- [Supplied material]
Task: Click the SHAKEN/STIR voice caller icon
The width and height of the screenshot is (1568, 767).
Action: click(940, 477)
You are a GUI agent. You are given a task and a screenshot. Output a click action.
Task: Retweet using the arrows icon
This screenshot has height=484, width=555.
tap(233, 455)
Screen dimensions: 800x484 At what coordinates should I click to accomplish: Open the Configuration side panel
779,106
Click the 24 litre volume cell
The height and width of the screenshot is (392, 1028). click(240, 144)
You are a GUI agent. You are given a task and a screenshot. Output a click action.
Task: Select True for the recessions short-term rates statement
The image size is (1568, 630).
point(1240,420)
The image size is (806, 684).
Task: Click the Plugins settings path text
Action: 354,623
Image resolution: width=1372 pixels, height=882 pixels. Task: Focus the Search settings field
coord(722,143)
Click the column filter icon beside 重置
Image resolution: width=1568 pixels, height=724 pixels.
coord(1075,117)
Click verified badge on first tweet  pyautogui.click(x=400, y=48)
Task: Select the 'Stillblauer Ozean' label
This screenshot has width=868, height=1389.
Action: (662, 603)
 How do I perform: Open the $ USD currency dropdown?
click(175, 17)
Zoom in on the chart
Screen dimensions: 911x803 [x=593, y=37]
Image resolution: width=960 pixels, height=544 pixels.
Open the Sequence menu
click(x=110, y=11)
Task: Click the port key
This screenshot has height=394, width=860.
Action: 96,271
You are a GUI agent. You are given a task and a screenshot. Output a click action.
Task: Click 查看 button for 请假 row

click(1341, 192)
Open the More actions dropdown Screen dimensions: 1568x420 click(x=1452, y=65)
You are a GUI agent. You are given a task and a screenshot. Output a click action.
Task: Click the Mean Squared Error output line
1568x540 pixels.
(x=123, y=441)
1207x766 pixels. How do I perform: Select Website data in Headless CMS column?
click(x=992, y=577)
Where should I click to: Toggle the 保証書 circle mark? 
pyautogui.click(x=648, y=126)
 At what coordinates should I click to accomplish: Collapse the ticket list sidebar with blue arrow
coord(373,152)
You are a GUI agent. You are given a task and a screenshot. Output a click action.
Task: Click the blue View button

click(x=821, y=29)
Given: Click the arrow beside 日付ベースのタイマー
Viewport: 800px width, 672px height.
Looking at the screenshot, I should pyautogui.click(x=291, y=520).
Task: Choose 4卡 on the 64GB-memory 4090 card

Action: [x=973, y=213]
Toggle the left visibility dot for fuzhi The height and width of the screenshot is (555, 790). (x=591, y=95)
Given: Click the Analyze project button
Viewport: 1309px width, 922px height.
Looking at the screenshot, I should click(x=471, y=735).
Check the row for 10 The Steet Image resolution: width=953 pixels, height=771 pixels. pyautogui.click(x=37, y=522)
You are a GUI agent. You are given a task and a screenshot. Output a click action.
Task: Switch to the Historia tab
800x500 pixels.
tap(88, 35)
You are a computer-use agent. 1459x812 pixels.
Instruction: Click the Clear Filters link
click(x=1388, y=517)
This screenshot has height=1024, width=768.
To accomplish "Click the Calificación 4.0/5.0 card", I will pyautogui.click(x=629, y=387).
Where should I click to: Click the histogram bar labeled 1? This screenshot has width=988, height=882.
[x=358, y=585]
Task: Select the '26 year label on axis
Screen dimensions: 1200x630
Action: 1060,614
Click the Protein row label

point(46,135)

- [Exercise] From the records above, copy out the line with "This screenshot has height=484, width=555.", the line with "Task: Select True", and every line between them, word for word.

- [Task output]
This screenshot has height=484, width=555.
tap(233, 455)
Screen dimensions: 800x484 At what coordinates should I click to accomplish: Open the Configuration side panel
779,106
Click the 24 litre volume cell
The height and width of the screenshot is (392, 1028). click(240, 144)
You are a GUI agent. You are given a task and a screenshot. Output a click action.
Task: Select True for the recessions short-term rates statement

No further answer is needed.